We all know people who have lost it over the past few years. Perhaps it was the election of Donald Trump or the Brexit vote the same year that did it. Or maybe it was the lockdowns or the Ukraine war that sent them over the edge. The strangest and saddest cases, however, involve those who for long years managed to preserve their intellectual poise and political integrity in the face of monolithic mass conformity, elite hostility, and relentless gaslighting by the mainstream media, only to eventually crumble and succumb to supporting the “latest thing.” What is worse is when these hitherto tough-minded types succumb to the “latest thing” even when it is curated with all the typical information-warfare paraphernalia that they had hitherto resisted: Manichaean depictions of evil oppressors and innocent victims, the emotive manipulations of wartime propaganda, flag emojis, social-media trends, hashtag activism—all packaged together with the instinct to purge dissent and enforce conformity.

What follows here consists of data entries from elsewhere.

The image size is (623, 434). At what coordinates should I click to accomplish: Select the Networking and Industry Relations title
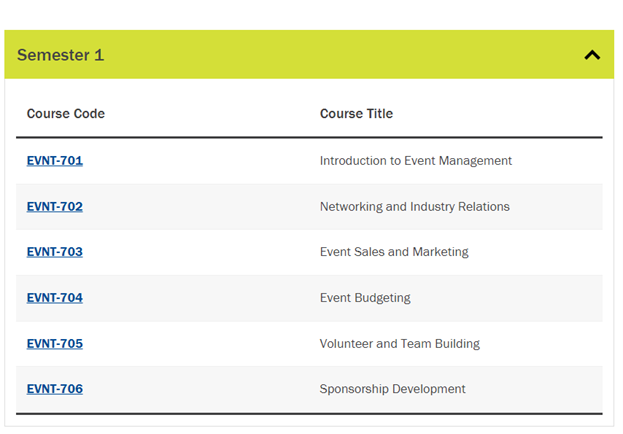click(414, 207)
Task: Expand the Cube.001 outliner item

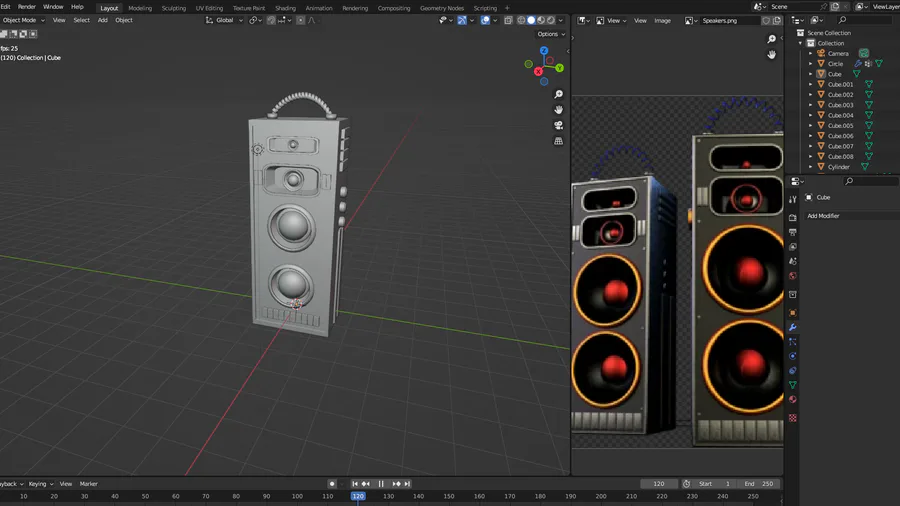Action: click(x=810, y=84)
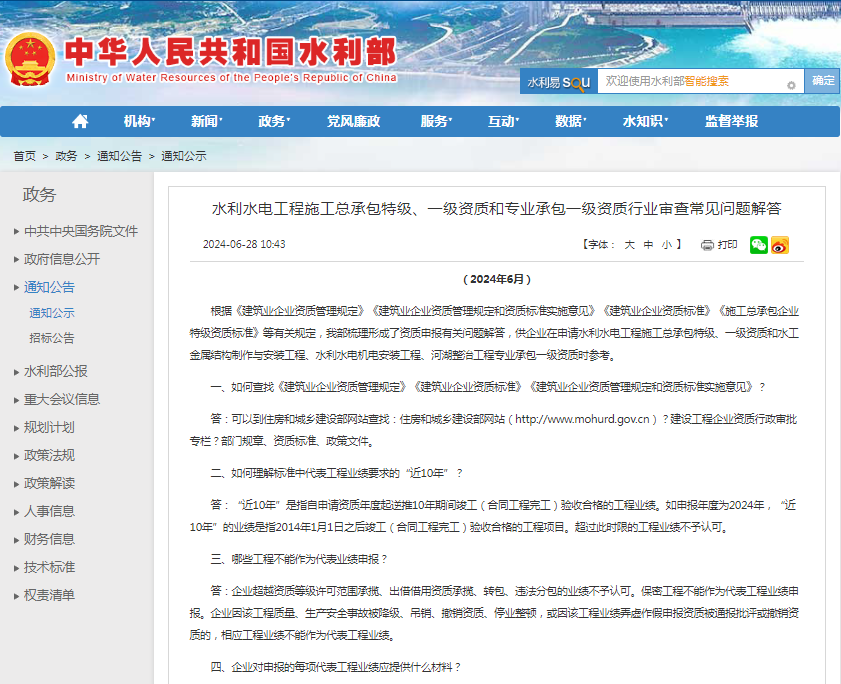Screen dimensions: 841x684
Task: Click the magnifier in the 水利易SOU logo
Action: point(578,82)
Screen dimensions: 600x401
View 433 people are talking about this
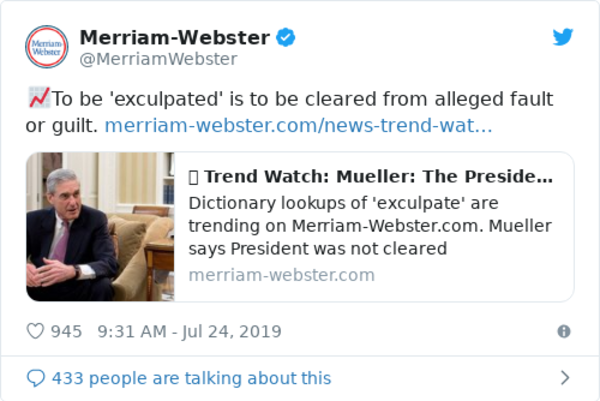[x=191, y=378]
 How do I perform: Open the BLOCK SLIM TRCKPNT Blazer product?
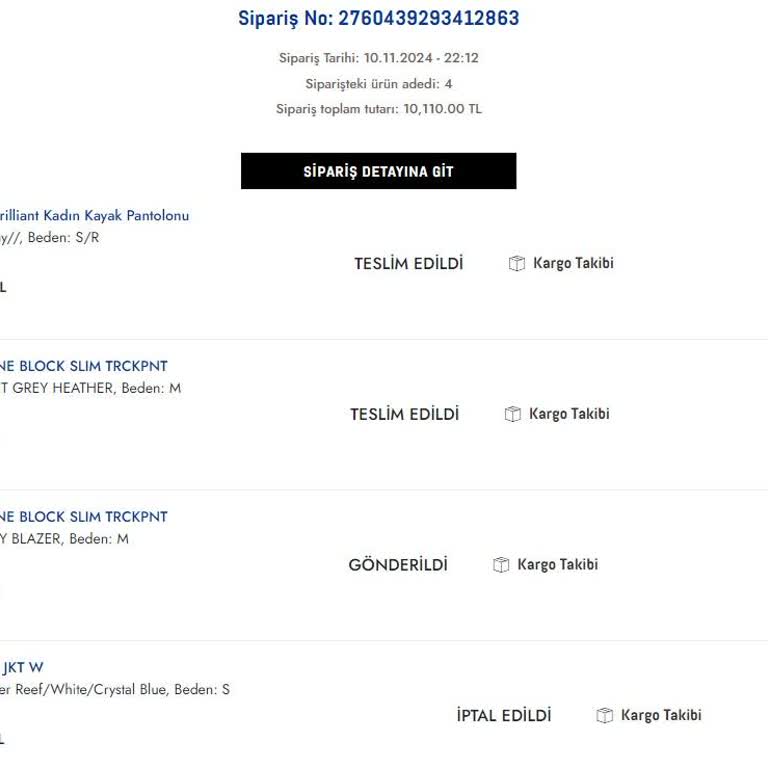click(x=84, y=518)
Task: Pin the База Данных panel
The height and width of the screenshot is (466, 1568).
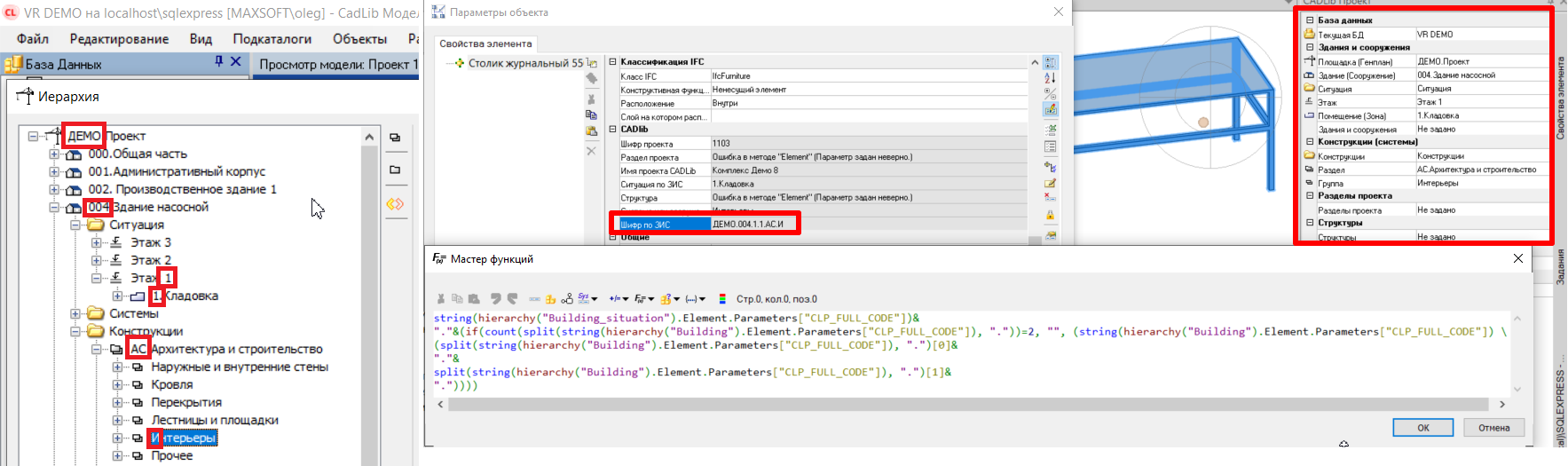Action: pos(218,62)
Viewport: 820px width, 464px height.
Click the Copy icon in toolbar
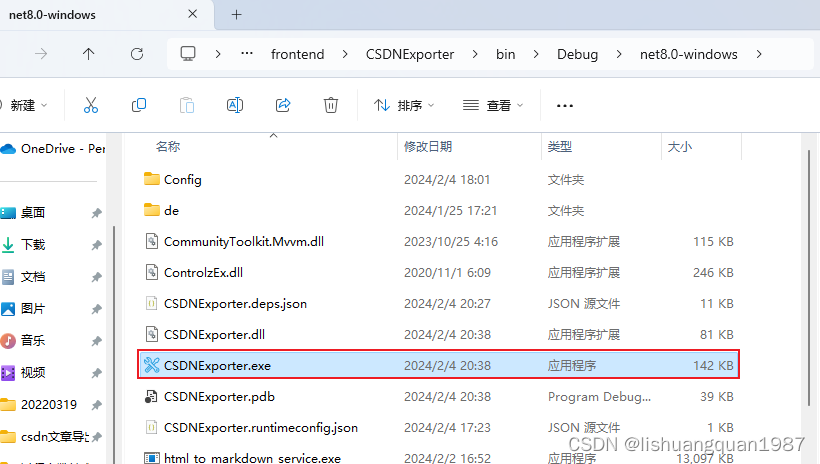click(x=139, y=105)
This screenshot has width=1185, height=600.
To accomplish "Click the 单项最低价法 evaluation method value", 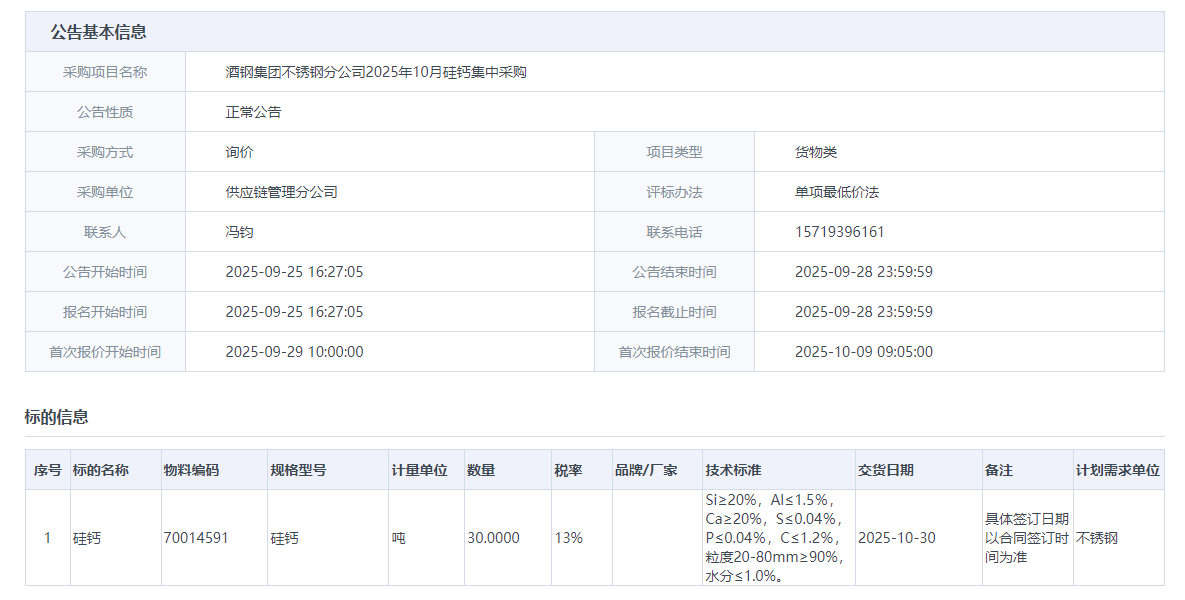I will click(837, 192).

This is what seems to have now happened to a distinctive strain of leftist foreign-policy realism in response to the Israel-Hamas war.

Commentators, analysts, and streamers who managed to preserve their equanimity in the face of the war in Ukraine and indulge in open dissent are abdicating their intellectual independence along with their critical faculties in the face of the war in Gaza. These thinkers braved all sorts of moral opprobrium and vicious denunciation when they urged us to turn away from the distressing images of Ukrainian towns and cities devastated by Russian attacks and of the columns of Ukrainian refugees streaming west. Instead, they insisted that if we wanted to understand the war—the better to resolve it—we had to consider more abstract propositions, such as the geopolitical context of the Russian invasion, the history of NATO expansion, the circumstances of the 2014 “uprising” that overthrew the elected government of President Viktor Yanukovych, and so on.

“When it comes to Gaza, maudlin humanitarianism trumps sober realism.”